Desde los años en que la comida se preparaba al fogón hasta las modernas cocinas de hoy, La Sirena ha acompañado a las familias hondureñas.
Fundada en 1918, la marca nació durante el auge de la sardina como alimento altamente nutritivo y accesible, en una época en que este pescado rico en omega-3, calcio y vitamina B12 se convirtió en una fuente esencial de energía incluso para las tropas durante la Primera Guerra Mundial.
Con su receta tradicional de sardinas en salsa de tomate, y su popular versión pica pica, La Sirena cruzó fronteras y generaciones, ganándose un lugar permanente en los hogares de todo el mundo, incluido Honduras.
Su presencia constante en pulperías, mercados y supermercados la ha convertido en un alimento cotidiano, confiable y versátil, ideal para resolver el almuerzo familiar sin perder sabor ni calidad.
En la mesa catracha no puede faltar uno de los platos más queridos: arroz recién hecho, papas fritas y una porción generosa de sardinas en salsa La Sirena.
Ese sabor inconfundible forma parte de nuestra memoria gustativa: desde los almuerzos después de la escuela hasta los días de descanso en familia, siempre está ahí para nutrirnos y acercarnos.

Hoy Mesa Catracha te comparte una receta sencilla, nutritiva y exquisita para disfrutar de este clásico con un toque diferente.

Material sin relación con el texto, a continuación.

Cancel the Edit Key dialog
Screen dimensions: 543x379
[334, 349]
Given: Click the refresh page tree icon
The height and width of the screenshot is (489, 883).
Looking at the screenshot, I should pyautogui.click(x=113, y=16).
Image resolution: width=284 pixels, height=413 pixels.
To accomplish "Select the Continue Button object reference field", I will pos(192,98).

Pasta casera con sardinas La Sirena
Ingredientes (para 3–4 personas):
250 g de pasta (espagueti)
1 lata de sardinas La Sirena ahumada
1/2 cebolla picada
1 diente de ajo picado
Tomates maduros tipo cherry
1 cucharada de aceite vegetal
Sal y pimienta al gusto
Culantro o perejil picado (opcional)
Preparación:
Cocina la pasta en agua con sal hasta que esté suave. Escurre y reserva.

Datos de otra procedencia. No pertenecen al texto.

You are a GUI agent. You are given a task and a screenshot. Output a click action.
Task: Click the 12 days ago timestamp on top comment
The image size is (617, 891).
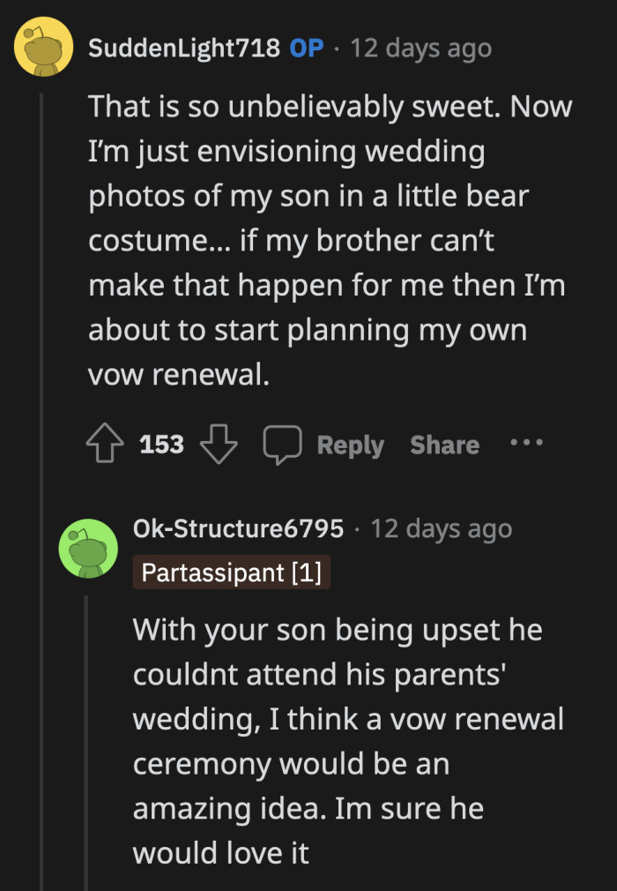point(420,49)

En una sartén, calienta el aceite y sofríe la cebolla y el ajo hasta que estén fragantes.
Agrega el tomate y cocina unos minutos hasta que se ablande.
Incorpora las sardinas ahumadas La Sirena y desmenúzalas suavemente.
Añade la pasta, mezcla bien y ajusta sal y pimienta al gusto.
Sirve caliente y decora con culantro o perejil para un toque fresco.
Al abrir una lata de La Sirena es reencontrarse con la tradición y el cariño de la cocina hondureña, un recordatorio de que los sabores simples también pueden convertirse en los más entrañables.